如何在Python Flask框架中运行重复任务？

Question

I'm building a website which provides some information to the visitors. 我正在建立一个向访问者提供一些信息的网站。 This information is aggregated in the background by polling a couple external APIs every 5 seconds. 此信息通过每5秒轮询一对外部API在后台聚合。 The way I have it working now is that I use APScheduler jobs. 我现在的工作方式是我使用APScheduler工作。 I initially preferred APScheduler because it makes the whole system more easy to port (since I don't need to set cron jobs on the new machine). 我最初更喜欢APScheduler，因为它使整个系统更容易移植（因为我不需要在新机器上设置cron作业）。 I start the polling functions as follows: 我启动轮询功能如下：

from apscheduler.scheduler import Scheduler

@app.before_first_request
def initialize():
    apsched = Scheduler()
    apsched.start()

    apsched.add_interval_job(checkFirstAPI, seconds=5)
    apsched.add_interval_job(checkSecondAPI, seconds=5)
    apsched.add_interval_job(checkThirdAPI, seconds=5)

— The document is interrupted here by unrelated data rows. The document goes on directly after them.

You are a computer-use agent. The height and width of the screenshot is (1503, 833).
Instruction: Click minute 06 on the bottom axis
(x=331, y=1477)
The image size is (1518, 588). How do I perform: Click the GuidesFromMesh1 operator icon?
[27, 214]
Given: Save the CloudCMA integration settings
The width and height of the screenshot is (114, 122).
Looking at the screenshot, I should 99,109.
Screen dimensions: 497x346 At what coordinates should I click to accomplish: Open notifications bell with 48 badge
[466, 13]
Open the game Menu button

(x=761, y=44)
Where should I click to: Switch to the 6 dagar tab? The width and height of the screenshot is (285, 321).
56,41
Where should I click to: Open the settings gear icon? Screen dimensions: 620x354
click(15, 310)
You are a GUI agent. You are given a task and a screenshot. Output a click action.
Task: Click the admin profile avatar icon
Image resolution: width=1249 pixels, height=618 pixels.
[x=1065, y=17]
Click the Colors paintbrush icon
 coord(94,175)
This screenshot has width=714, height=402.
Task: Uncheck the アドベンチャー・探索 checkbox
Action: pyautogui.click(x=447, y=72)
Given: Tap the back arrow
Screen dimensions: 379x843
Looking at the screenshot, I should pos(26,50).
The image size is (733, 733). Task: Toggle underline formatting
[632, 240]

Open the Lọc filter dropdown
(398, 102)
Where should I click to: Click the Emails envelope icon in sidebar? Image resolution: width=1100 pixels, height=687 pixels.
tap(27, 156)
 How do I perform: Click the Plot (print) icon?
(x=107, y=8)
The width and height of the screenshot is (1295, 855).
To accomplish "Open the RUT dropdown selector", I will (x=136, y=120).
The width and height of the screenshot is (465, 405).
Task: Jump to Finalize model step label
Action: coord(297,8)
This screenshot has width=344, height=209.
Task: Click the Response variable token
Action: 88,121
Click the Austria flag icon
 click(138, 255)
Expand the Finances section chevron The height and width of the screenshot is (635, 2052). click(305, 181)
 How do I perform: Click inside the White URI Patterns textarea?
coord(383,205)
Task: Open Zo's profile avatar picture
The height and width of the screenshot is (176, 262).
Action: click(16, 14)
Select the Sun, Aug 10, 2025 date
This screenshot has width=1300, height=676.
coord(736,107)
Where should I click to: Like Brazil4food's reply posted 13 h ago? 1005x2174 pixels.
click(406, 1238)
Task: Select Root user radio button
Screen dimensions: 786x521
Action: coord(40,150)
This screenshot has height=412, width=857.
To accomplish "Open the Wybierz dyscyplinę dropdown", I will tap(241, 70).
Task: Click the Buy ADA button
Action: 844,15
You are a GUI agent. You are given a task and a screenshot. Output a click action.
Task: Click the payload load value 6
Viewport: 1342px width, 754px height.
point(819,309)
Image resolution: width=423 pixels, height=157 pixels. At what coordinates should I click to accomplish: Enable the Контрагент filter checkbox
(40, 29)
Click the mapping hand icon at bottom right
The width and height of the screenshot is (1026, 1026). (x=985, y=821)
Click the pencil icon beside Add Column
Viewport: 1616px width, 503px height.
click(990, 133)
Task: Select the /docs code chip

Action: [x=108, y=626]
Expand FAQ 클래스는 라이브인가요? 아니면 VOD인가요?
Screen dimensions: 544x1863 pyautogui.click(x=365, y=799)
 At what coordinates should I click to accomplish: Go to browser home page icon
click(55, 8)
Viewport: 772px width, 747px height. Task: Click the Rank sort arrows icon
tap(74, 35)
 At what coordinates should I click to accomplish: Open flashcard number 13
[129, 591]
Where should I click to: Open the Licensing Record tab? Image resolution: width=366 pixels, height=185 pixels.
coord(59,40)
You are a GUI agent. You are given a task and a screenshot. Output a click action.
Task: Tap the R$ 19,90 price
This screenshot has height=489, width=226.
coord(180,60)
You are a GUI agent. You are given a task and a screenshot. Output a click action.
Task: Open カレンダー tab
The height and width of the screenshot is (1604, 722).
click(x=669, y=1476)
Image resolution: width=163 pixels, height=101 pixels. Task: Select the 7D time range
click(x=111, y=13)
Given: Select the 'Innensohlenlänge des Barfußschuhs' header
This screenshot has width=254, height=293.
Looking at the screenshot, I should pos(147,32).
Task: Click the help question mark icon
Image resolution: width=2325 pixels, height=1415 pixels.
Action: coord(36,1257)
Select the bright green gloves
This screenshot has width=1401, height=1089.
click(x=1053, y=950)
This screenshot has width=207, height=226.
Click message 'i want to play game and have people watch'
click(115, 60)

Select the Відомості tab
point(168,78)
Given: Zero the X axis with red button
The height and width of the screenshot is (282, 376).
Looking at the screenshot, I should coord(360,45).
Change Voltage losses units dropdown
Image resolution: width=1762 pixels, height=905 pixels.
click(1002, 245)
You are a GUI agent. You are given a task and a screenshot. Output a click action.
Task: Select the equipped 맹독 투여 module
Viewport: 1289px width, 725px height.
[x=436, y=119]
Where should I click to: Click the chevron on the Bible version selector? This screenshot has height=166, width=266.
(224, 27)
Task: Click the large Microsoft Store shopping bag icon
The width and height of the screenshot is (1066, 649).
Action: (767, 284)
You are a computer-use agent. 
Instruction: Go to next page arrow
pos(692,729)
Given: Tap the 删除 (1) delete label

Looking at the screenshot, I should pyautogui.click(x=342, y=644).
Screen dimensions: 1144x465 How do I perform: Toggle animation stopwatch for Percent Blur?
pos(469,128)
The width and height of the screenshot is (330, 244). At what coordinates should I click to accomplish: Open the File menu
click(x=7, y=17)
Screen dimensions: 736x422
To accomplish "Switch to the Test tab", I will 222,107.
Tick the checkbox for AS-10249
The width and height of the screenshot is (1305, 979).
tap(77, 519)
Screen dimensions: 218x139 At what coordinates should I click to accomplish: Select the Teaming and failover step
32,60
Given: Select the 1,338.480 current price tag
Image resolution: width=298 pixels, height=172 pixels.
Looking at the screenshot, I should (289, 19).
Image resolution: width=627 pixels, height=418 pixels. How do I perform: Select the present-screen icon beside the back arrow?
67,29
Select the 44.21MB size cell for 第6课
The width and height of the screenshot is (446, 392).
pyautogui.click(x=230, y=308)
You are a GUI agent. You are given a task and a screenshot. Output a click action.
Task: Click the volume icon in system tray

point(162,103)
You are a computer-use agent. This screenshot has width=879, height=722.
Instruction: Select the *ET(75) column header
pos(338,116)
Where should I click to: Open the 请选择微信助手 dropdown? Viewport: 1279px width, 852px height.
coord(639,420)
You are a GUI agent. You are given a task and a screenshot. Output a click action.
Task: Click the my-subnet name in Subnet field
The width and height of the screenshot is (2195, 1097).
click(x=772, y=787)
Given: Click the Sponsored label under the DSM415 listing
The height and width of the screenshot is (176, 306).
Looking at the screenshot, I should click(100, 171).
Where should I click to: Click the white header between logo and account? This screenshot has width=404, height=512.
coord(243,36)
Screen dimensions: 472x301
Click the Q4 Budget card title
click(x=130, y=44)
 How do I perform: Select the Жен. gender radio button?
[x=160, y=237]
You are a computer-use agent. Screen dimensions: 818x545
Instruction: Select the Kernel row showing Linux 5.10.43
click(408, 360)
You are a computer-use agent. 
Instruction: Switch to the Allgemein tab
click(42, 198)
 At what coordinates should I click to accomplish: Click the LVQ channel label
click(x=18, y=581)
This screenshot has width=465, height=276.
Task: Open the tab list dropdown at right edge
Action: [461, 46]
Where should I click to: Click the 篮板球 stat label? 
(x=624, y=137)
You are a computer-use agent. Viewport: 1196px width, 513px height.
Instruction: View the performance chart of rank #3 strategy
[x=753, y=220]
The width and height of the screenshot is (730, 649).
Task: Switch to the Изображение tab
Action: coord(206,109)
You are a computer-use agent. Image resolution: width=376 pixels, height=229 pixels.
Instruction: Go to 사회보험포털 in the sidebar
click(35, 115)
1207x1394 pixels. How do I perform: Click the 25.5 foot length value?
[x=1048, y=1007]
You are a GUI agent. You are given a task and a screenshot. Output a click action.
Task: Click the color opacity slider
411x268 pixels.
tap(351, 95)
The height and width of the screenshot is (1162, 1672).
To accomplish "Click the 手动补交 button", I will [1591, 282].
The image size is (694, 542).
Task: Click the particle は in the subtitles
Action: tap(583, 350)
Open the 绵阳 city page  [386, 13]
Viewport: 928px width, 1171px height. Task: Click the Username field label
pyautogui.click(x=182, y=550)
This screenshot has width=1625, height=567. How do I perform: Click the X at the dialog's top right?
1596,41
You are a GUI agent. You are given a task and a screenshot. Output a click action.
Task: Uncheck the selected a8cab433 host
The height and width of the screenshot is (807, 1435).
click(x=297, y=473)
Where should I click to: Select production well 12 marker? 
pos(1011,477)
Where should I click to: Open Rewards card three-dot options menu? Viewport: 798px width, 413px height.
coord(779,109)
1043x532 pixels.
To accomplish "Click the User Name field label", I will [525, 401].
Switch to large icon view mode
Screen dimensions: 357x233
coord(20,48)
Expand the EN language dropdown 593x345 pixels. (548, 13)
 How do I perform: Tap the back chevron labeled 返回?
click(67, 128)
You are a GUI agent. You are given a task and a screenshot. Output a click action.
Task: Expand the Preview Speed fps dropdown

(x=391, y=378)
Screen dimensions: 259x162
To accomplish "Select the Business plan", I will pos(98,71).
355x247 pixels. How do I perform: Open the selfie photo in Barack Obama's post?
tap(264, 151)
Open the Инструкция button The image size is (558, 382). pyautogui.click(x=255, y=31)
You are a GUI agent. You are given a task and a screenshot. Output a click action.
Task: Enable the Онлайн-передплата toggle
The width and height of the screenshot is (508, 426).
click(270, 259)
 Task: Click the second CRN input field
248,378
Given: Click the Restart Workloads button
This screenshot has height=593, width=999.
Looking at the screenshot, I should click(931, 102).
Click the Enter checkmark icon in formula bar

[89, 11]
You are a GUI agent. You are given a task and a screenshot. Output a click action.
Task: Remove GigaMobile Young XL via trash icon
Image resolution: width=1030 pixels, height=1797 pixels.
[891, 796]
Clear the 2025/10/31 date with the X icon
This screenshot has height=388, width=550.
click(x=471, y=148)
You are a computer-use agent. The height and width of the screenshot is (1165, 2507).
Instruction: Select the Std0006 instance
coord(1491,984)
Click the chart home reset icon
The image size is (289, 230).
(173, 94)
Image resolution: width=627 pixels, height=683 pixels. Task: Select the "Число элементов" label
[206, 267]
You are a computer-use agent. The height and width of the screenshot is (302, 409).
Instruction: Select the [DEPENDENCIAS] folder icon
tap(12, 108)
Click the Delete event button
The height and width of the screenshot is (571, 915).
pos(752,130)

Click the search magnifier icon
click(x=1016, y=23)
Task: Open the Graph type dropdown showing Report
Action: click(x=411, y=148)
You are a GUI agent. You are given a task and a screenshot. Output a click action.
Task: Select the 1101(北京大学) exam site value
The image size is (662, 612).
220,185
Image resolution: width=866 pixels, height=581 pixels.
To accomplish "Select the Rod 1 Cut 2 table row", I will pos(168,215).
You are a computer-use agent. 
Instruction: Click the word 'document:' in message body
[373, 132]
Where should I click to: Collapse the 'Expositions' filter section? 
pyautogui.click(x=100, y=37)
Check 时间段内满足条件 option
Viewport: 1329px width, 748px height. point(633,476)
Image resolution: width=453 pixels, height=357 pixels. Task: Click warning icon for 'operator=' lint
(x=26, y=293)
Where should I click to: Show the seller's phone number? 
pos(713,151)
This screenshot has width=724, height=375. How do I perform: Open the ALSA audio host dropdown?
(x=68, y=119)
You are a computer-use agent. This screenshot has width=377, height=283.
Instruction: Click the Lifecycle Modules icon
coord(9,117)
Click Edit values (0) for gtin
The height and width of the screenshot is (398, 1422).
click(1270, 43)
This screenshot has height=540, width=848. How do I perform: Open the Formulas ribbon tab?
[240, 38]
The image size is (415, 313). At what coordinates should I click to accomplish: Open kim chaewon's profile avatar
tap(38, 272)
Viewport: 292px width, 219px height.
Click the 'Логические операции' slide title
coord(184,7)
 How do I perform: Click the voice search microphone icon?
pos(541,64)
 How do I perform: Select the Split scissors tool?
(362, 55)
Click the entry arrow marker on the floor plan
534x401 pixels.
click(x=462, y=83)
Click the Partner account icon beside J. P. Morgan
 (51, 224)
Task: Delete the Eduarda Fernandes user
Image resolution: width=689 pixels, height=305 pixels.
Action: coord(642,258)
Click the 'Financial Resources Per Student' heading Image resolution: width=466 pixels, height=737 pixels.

This kinda works, but there's some trouble with it: 这种方法有用，但它有一些问题：

For starters, this means that the interval-jobs are running outside of the Flask context. 对于初学者来说，这意味着interval-jobs在Flask上下文之外运行。 So far this hasn't been much of a problem, but when calling an endpoint fails I want the system to send me an email (saying "hey calling API X failed"). 到目前为止，这并没有太大问题，但是当调用端点失败时，我希望系统向我发送一封电子邮件（说“嘿，调用API X失败”）。 Because it doesn't run within the Flask context however, it complaints that flask-mail cannot be executed ( RuntimeError('working outside of application context') ). 但是因为它不在Flask上下文中运行，所以它抱怨无法执行flask-mail （ RuntimeError('working outside of application context') ）。
Secondly, I wonder how this is going to behave when I don't use the Flask built-in debug server anymore, but a production server with lets say 4 workers. 其次，我想知道当我不再使用Flask内置调试服务器时这将会如何表现，但生产服务器可以说4个工作人员。 Will it start every job four times then? 那会是每次工作四次吗？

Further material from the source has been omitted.